Gott straft nicht - oder doch?

4. April 2020 in Kommentar


«Dann können wir uns damit zufrieden geben zu wissen - das heisst zu glauben - dass er immer nur das Beste für uns will und tut, auch dort, wo er uns seine Gründe nicht erklärt.» Ein Beitrag von Stefan Fleischer.


Grenchen (kath.net)
In meiner Jugend fiel noch oft das Wort: "Gott straft schnell und gerecht" und auch das andere: "Gottes Mühlen mahlen langsam, aber sicher". Heute heisst es meist: "Gott ist Liebe. Er versteht alles und verzeiht alles". Die Frage, ob Gott straft oder nicht, wenn ja, wann wie und wo, wenn nein warum nicht, dürfte die Menschen seit jeher beschäftigt haben. Für mich ist das Handeln Gottes in der Geschichte so unbegreiflich wie Gott selbst. Im Grunde ist dies eine Frage des Gottesbildes. Und so, wie jedes einseitige Gottesverständnis an Gott vorbei denkt, so dürfte auch jede einseitige Aussage in dieser Frage an der Wahrheit vorbeireden.

Sicher ist: "Gott ist Liebe, Gottes Barmherzigkeit ist grenzenlos" aber genau "Gott ist Gerechtigkeit" Wie er beides unter einen Hut bringt, das werden wir, das werde ich hier auf Erden nie wirklich begreifen.

Sicher ist auch: Gott hat dem Menschen die Freiheit gegeben bis hin zur Freiheit sich gegen ihn zu stellen, sich seinem Willen zu widersetzen. Diese Freiheit nimmt er nie zurück. Aber auch hier; wie Gott damit umgeht, dass wir unsere Freiheit missbrauchen und damit seine Pläne mit uns durchkreuzen, und nicht nur das sondern auch, dass wir damit seine Pläne mit unseren Nächsten und der ganzen Welt durcheinanderbringen, auch das werden wir hier und jetzt nie wirklich verstehen.
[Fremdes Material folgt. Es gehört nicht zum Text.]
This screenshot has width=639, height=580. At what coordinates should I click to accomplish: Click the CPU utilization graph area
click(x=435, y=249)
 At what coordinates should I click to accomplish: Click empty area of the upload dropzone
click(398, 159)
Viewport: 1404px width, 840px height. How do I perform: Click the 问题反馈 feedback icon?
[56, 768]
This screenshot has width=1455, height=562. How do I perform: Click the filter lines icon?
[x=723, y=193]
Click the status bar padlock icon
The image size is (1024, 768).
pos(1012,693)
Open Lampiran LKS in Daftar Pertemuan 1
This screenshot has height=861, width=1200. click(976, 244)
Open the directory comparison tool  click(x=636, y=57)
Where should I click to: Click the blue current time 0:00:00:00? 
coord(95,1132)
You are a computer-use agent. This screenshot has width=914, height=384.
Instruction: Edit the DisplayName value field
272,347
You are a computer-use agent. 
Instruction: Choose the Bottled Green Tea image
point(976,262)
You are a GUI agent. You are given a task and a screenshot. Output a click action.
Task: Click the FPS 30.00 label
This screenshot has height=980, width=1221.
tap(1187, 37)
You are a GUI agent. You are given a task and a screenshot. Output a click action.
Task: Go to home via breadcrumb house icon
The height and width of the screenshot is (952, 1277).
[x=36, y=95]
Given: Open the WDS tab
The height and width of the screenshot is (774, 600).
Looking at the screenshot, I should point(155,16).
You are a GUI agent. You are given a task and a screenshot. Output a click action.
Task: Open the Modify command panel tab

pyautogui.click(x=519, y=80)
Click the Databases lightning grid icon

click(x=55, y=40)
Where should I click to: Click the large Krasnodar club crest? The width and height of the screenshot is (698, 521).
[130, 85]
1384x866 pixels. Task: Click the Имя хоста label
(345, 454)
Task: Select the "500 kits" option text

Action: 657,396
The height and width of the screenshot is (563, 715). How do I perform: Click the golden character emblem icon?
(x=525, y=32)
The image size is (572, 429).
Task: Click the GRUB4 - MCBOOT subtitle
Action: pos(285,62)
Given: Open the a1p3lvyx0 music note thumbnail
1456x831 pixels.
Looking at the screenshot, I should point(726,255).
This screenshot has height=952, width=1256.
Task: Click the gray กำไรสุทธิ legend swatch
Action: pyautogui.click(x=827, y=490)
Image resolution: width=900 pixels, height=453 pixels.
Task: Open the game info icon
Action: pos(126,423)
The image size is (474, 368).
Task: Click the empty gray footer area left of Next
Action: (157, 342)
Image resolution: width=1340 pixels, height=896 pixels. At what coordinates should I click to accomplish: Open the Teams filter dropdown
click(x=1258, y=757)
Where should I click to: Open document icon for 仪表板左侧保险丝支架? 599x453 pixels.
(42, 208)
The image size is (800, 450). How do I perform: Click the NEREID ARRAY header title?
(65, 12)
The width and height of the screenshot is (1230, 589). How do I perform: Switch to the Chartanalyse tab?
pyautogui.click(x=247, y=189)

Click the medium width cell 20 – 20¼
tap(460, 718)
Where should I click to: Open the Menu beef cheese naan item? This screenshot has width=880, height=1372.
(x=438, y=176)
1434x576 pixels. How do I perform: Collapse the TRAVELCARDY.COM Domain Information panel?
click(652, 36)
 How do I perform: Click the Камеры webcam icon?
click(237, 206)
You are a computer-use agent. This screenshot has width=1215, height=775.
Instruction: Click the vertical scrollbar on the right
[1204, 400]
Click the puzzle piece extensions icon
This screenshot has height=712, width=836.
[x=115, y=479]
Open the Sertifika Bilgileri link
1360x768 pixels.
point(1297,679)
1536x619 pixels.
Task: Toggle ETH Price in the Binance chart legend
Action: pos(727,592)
Der Schlüssel dürfte es sein, wenn wir uns wieder voll der ganzen unermesslichen und daher unbegreiflichen Grösse Gottes bewusst werden, wenn wir immer und überall daran denken, dass er allwissend, und allmächtig ist, unabhängig von Raum und Zeit und insbesondere auch davon, wie wir ihn uns vorstellen, was wir von ihm denken, was er in unseren Augen tun und lassen sollte. Dann leuchtet und hin und wenig etwas davon auf was es heisst: "Seine Gedanken sind nicht unsere Gedanken und seine Wege sind nicht unsere Wege!» Dann können wir seine Selbstoffenbarung an uns annehmen als sein ungeschuldetes Geschenk an uns. Dann können wir uns damit zufrieden geben zu wissen - das heisst zu glauben - dass er immer nur das Beste für uns will und tut, auch dort, wo er uns seine Gründe nicht erklärt.

In dieser Sichtweise können wir ruhig auch vieles als "Strafe" Gottes ansehen oder zumindest als dringliche Mahnung zur Umkehr. Wir wissen, dass, selbst wenn Gott uns "straft", das nicht Rache oder Vergeltung, sondern dass auch das nur ein Akt seiner Liebe zu uns ist. Das ist unser Glaube. Auf diesem Glauben baut unsere Hoffnung auf ihn. Diese Hoffnung führt uns dann zur Dankbarkeit und damit zur Liebe ihm gegenüber in allen Situationen des Lebens, auch dort, wo wir sagen müssen: "Ich begreife Dich überhaupt nicht mehr, mein Herr und mein Gott. Aber ich muss ja Dich auch gar nicht verstehen, besonders dort nicht, wo das meine menschliche Begrenztheit übersteigt."

"Wir preisen Dich, Herr Jesus Christus und danken Dir, denn durch Dein (unbegreifliches) Kreuz hast Du die ganze Welt erlöst!" Wer könnte schon behaupten, er hätte das Geheimnis unserer Erlösung auch nur ein bisschen verstanden?